Previously, subsection (b) (1) of section eleven required the government to prove that a defendant had "willfully commit [ted] an act which" violated promulgated regulations. See 16 U.S.C.A. Sec. 1540 note (West 1985). But in 1978, Congress amended subsection (b) (1) by substituting "knowingly" for "willfully." The purpose of this amendment was to make "criminal violations of the act a general rather than a specific intent crime, and subject [ ] importers and exporters of fish and wildlife and plants to strict liability penalties." See H.R.Rep. No. 1625, 95th Cong., 2d Sess. 26, reprinted in 1978 U.S.Code Cong. & Admin.News 9453, 9476; H.R.Conf.Rep. No. 1804, 95th Cong., 2d Sess. 26, reprinted in 1978 U.S.Code Cong. & Admin.News 9484, 9493. The committee explicitly stated that it did "not intend to make knowledge of the law an element of either civil penalty or criminal violations of the Act." See id.1 

Nguyen argues that it is "aberrational in our jurisprudence" to allow him to be convicted without requiring some sort of mental fault on his part. See United States v.
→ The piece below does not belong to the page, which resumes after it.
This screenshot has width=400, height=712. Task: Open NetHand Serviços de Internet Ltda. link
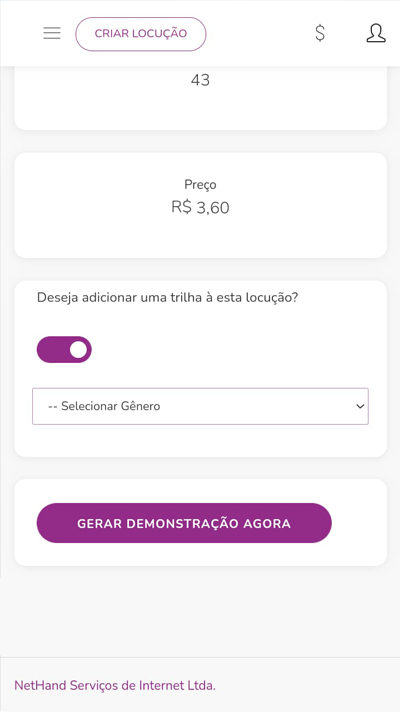115,685
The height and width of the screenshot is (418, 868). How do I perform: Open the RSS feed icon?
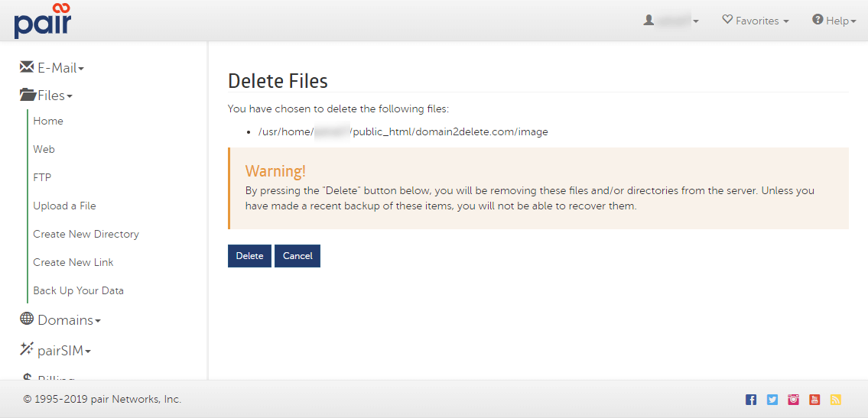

Anderson, 885 F.2d 1248, 1249 (5th Cir. 1989) (en banc). In Anderson, the defendant was convicted of possessing two automatic pistols in violation of the National Firearms Act, 26 U.S.C.A. Sec. 5861 (West 1989). The pistols were legal when purchased but became illegal because of subsequent modifications. The defendant maintained that he thought the pistols were legal and that he did not know of the modifications. The jury instruction permitted the defendant to be convicted if the government proved that he knew the pistols were "firearms" in a general sense; the government was not required to show that the defendant knew that these guns were of the type proscribed by the Act. See id. This court held that the trial court erred in allowing the defendant to be convicted of a felony without imposing a mens rea requirement. See id. at 1255.

The holding of Anderson cannot be extended to this case. In Anderson, the legislative history of the National Firearms Act was silent as to the state of mind necessary to support a conviction. See id. at 1254 n. 9. In fact, the court noted that Congress "plainly" did not intend "to subject to ten years' imprisonment one who possesses what appears to be, and what he innocently believes to be, a wholly ordinary and legal pistol merely because it has been, unknown to him, modified to be fully automatic." See id. at 1254. In this case, however, the legislature clearly intended to proscribe certain acts regardless of the actor's mental state. When the legislature provides the mental requirement for a statutory crime, we must follow that direction. See United States v. Balint, 258 U.S. 250, 253-54, 42 S. Ct. 301, 302-03, 66 L. Ed. 604 (1922); 1 W. LaFave & A. Scott, Substantive Criminal Law Sec. 3.8(a), at 342 & n. 9 (1986). See also Liparota v. United States, 471 U.S. 419, 424, 105 S. Ct. 2084, 2087, 85 L. Ed. 2d 434 (1985) (noting that " [t]he definition of the elements of a criminal offense is entrusted to the legislature," but imposing a mens rea requirement on the offense before it because "Congress [had] not explicitly spelled out the mental state required").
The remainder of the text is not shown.